Isto não significa, de modo algum, que a literatura seja o apanágio dos
bem-pensantes, ficando todo o resto para os não-pensantes. Posso
encontrar, se o quiser, outros tantos exemplos de grandes cientistas e
pensadores que não gostavam de literatura. Como bem disse Jean-Paul
Sartre, filósofo e dramaturgo francês, o mundo pode viver muito bem
sem literatura (na verdade, pode viver melhor ainda sem o ser
humano). Entretanto, como o autor destas linhas vive da e para a
literatura, forçamente tende a seu elogio (o que pelo menos é melhor
do que passar a vida lamentando as opção que fez). Descontada esta
parcialidade, podemos retornar ao nosso argumento, historicizando
mais um pouco o conceito de literatura.
Para que o leitor possa lidar com o enigma que a literatura e, quiçá, a
vida, representam, há a necessidade, como Samuel Coleridge formulou,
da “suspensão voluntária da descrença” — the willing suspension of
disbelief —, movimento que todo leitor de poesia precisa fazer para se
permitir “embarcar” no poema que lê, de modo a poder de fato “curti-
lo” (nos sentidos arcaico e popular do termo). A suspensão da
descrença vale tanto para um poema quanto para um filme estilo 007,
em que o espectador se exige embarcar na narrativa como se fosse
verdade. Esta atitude do "como se" (derivada do se ® então que gera
os conceitos e o pensamento) é fundamental, porque, sem ela, o
espectador se sente enganado ao assistir a tanta "mentira". Na
verdade, um bom espectador e um bom leitor desejam ser enganados
— mundus vult decipi, decipiatur ergo —, para que, por sua vez, se
sintam existencialmente capazes de enganar, vale dizer, de iludir,
transformando-a, a própria realidade. Naturalmente, a suspensão da
descrença é uma espécie de exercício que se faz por certos momentos;
se suspendêssemos a descrença para sempre, entraríamos na tela do
filme (como o faz a personagem de The purple rose of Cairo, filme de
Woody Allen) para não sair nunca mais.
Mas esta segunda leitura (que não apenas relê um texto, como também
"lê" a primeira leitura) não basta, se quisermos compreender um pouco
mais o conceito de literatura. Parte da filosofia propõe algo bastante
parecido com a suspensão da descrença, formulada por Coleridge, e
com a "suspensão da suspensão da descrença", que formulamos nós.

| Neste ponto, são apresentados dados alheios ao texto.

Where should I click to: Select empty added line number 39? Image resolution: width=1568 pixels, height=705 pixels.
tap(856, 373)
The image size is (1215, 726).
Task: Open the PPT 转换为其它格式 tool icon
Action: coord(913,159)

Poderíamos chamar este algo, por comparação, de suspensão da
crença — suspensão da crença nos mapas, vale dizer, na teoria, na
filosofia, na ciência. O exercício de “suspensão da crença” é o principal
responsável pelo misto de fascinação e vertigem que continua
provocando a leitura dos livros e do mundo, mesmo no leitor que vai se
especializando. Tal qual acontece com a suspensão da descrença, trata-
se de um exercício que se faz por um momento; depois, precisamos
refazer, embora sob perspectiva renovada, a nossa crença nos mapas
do mundo: na teoria, na filosofia, na ciência.